What I'll run now (safe, read-only):
- LDAP: anonymous rootDSE / namingContexts (no creds)
- SMB: anonymous share list (if allowed)
- RDP/SSH/FTP: banner/port checks (non-auth)
- NFS: list/exported shares (non-auth)
I will now execute those specific `netexec` subcommands against `192.168.250.250` and collect outputs.
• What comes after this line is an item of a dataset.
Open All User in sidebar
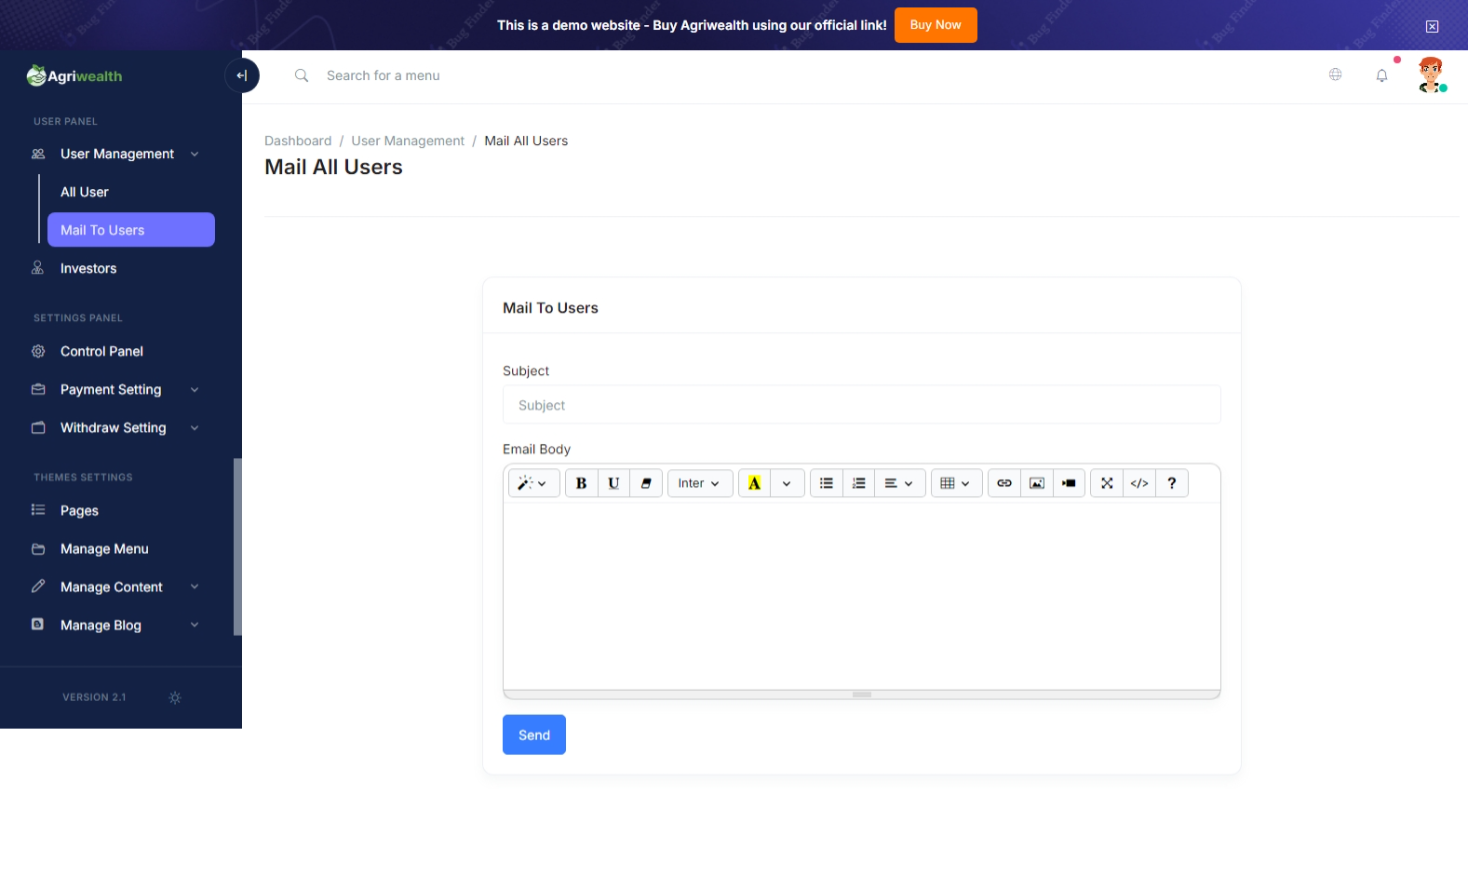This screenshot has width=1468, height=878. pyautogui.click(x=85, y=192)
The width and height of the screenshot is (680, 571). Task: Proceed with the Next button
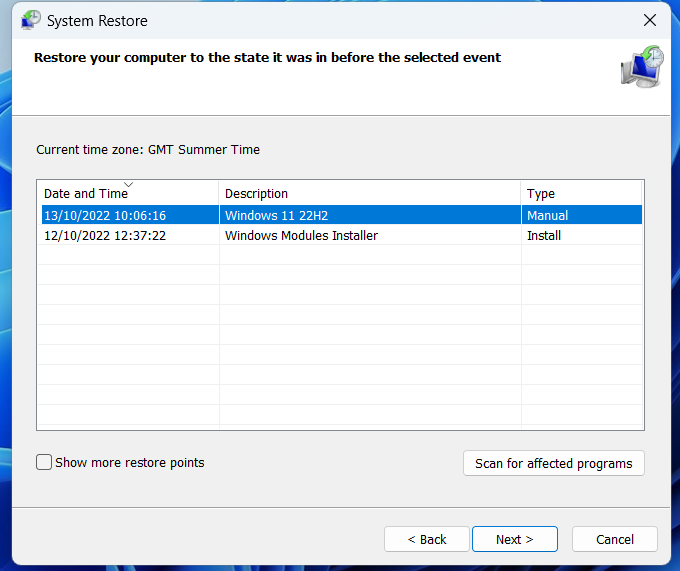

I'll report back with the results.
0xvm: status update
GitHub Copilot: Running the safe `netexec` modules now: `ldap,smb,rdp,ssh,ftp,nfs` against `192.168.250.250`, logging each output to `/tmp/netexec_<module>.log`. I'll collect and present results.
Ran `start_shell_job`
Completed with input: {
"command": "for m in ldap smb rdp ssh ftp nfs; do echo \"---RUN $m---\"; netexec $m 192.168.250.250 -t 1 --timeout 5 --no-progress --log /tmp/netexec_${m}.log || true; echo \"---LOG /tmp/netexec_${m}.log---\"; if [ -f /tmp/netexec_${m}.log ]; then sed -n '1,200p' /tmp/netexec_${m}.log || true; else echo 'NO_LOG'; fi; done",
"use_shell": true
}
Ran `get_shell_job`
Completed with input: {
"job_id": "d47eec92-3810-4d1f-a86d-0338659b1160"
}
Ran `get_shell_job`
Completed with input: {
"job_id": "d47eec92-3810-4d1f-a86d-0338659b1160"
}
Ran `get_shell_job`
Completed with input: {
"job_id": "d47eec92-3810-4d1f-a86d-0338659b1160"
}
Status update: completed.
What ran
- Executed safe `netexec` modules: `ldap`, `smb`, `rdp`, `ssh`, `ftp`, `nfs` against `192.168.250.250`.
- Each module logged to `/tmp/netexec_<module>.log` on the MCP host.
Quick findings (from module output)
- LDAP: found AD info — domain `mydomain.local`, host `DC`.
- SMB: Windows host `DC` in `mydomain.local` (signing: False).
- RDP: Windows Server/10 (NLA enabled).
- SSH: no banner / likely closed (no useful output).
- FTP: no useful output in the 1-5s timeout (likely closed or no anonymous access).
- NFS: no exported shares found (or no response within timeout).
Saved logs on MCP host
- `/tmp/netexec_ldap.log`
- `/tmp/netexec_smb.log`
- `/tmp/netexec_rdp.log`
- `/tmp/netexec_ssh.log`
- `/tmp/netexec_ftp.log`
- `/tmp/netexec_nfs.log`
Next options
- I can fetch and paste the full logs here.
- Run deeper, credentialed modules (requires creds).
- Run targeted `nmap -sV` or `smbclient`/`ldapsearch` for additional details.
Which of the next options do you want?